_PAGE EXCERPT_
++++++

Receiving email is the part nobody warns you about
Sending email is a solved problem. Receiving it — turning real-world MIME into something your app can use — is where everyone quietly loses a week. Here's why inbound is the hard direction, how each option punts, and what one clean webhook looks like instead.
Sending email is a solved problem. Pick a provider, call one endpoint, a message goes out, you feel productive. There’s a whole generation of lovely send APIs now, and they earned the praise.
Receiving email is where the ground gives way.
The moment a feature needs the other direction — a reply that reopens a support ticket, an inbound attachment to process, an “email us your receipt” address, an agent that reads its own mail — you leave the paved road. You’re suddenly responsible for parsing arbitrary MIME produced by thirty years of mail clients that agree on nothing. And most providers hand you that swamp as an afterthought, bolted onto their send product.
This is the post I wish I’d read before I started.
Why inbound is the hard direction
When you send, you control the message. You build clean data, hand it to a library, and it produces well-formed MIME. When you receive, you inherit whatever twenty years of email clients, marketing tools, and someone’s Exchange server from 2009 decided to emit. You don’t get to reject it for being ugly. You have to parse it.

++++++

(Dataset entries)
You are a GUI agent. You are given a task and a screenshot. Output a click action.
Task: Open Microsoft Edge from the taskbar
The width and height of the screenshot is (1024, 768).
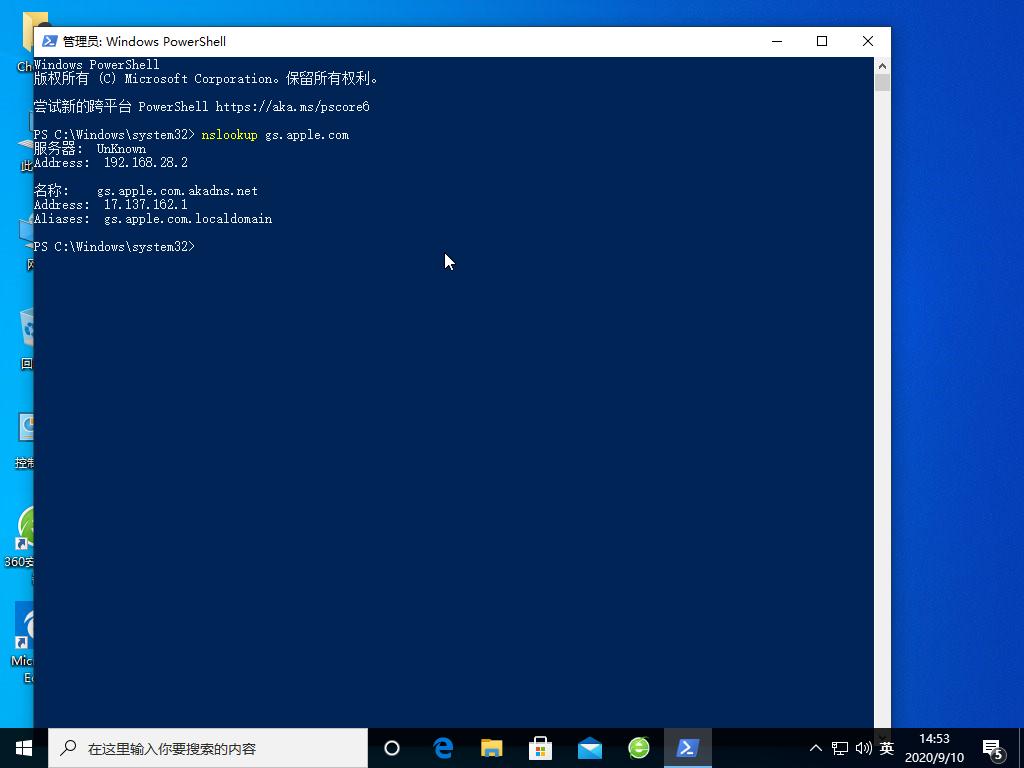click(x=443, y=748)
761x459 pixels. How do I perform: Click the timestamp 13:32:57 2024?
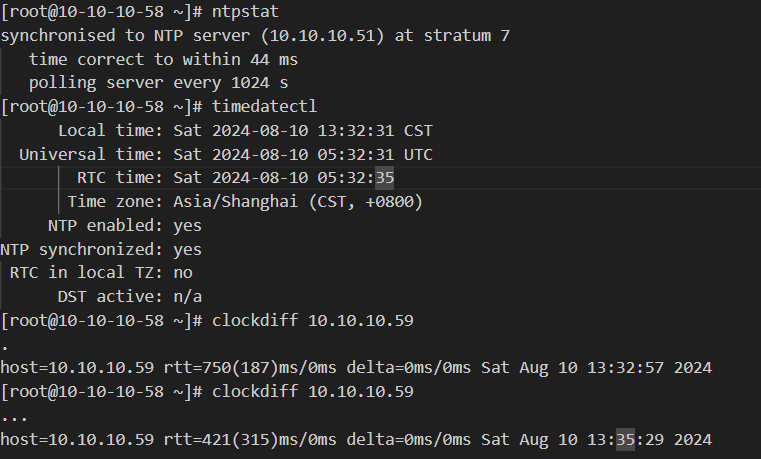tap(649, 368)
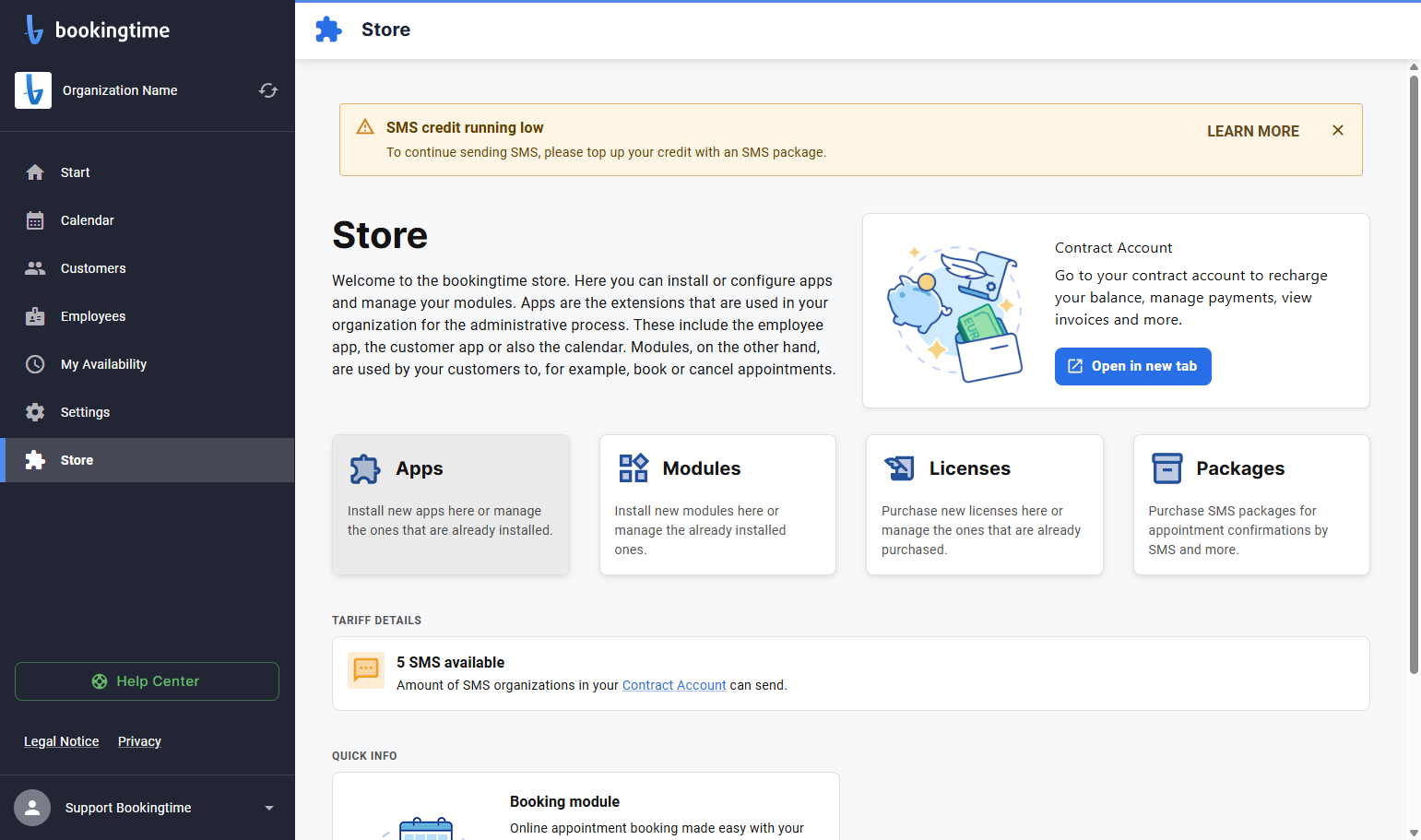Open the Licenses card
Viewport: 1421px width, 840px height.
tap(985, 505)
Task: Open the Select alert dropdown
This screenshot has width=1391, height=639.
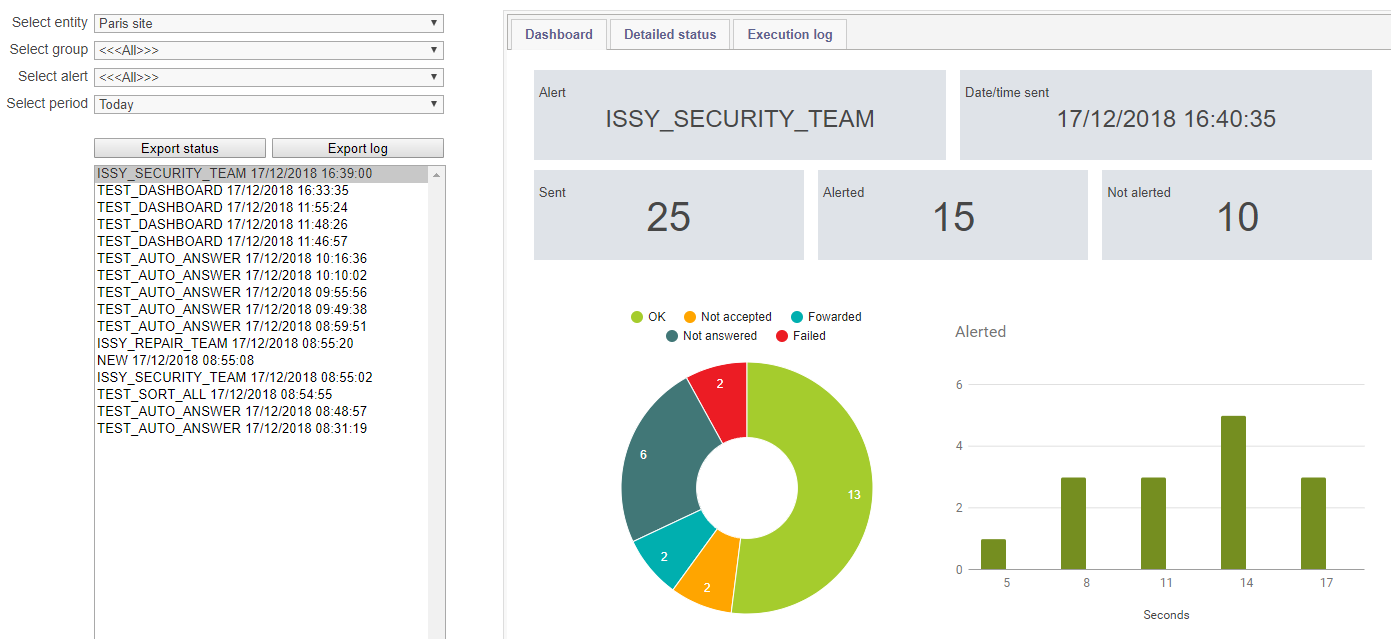Action: pos(268,77)
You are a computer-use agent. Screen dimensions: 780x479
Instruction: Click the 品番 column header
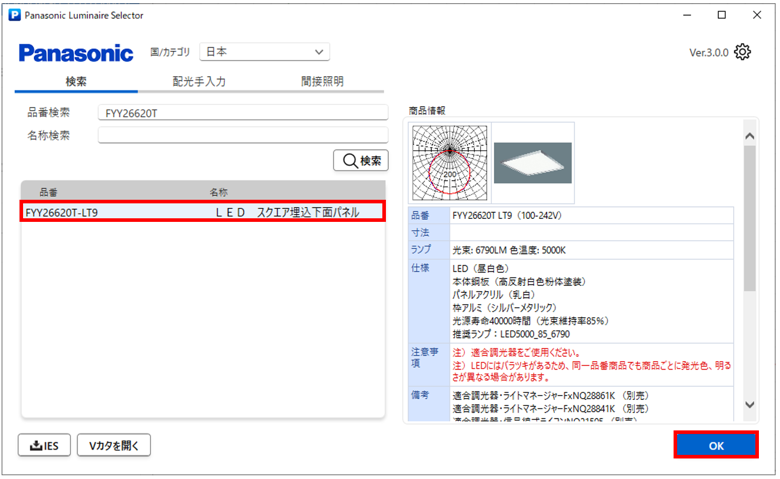coord(49,191)
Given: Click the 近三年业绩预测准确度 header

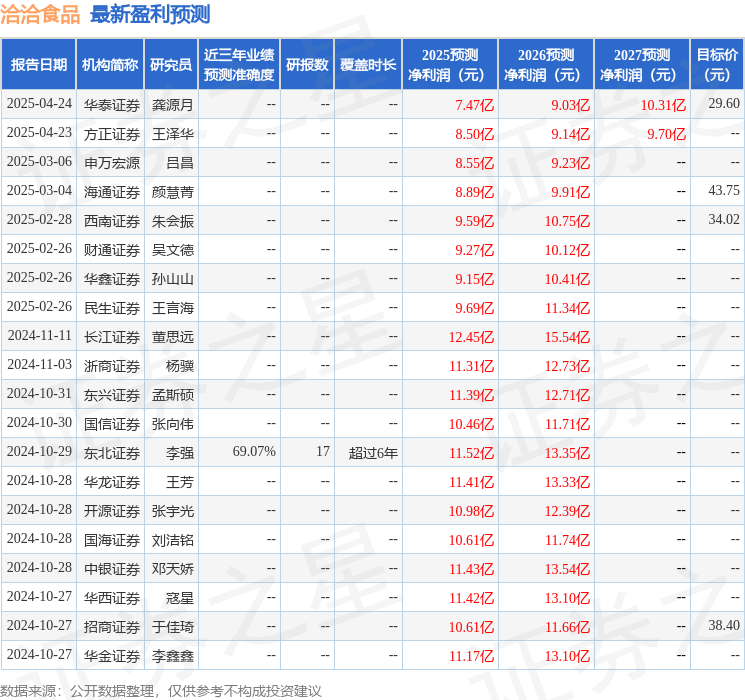Looking at the screenshot, I should tap(239, 65).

++++++

_EXERCISES TO COMPLETE_
[A] Answer these questions from the page on receiving email:
(i) After you pick a provider for sending, how many endpoints do you call?
(ii) What is the first example given of a feature that needs the other direction?
(iii) When you send, what does the library produce from the clean data you hand it?
[B] Set down everything from "Receiving email is the" down to "looks like instead." in the page on receiving email, word for word.
The records are not needed for any task here.

_RESULTS OF THE EXERCISE_
[A]
(i) One endpoint.
(ii) A reply that reopens a support ticket.
(iii) Well-formed MIME.

[B]
Receiving email is the part nobody warns you about
Sending email is a solved problem. Receiving it — turning real-world MIME into something your app can use — is where everyone quietly loses a week. Here's why inbound is the hard direction, how each option punts, and what one clean webhook looks like instead.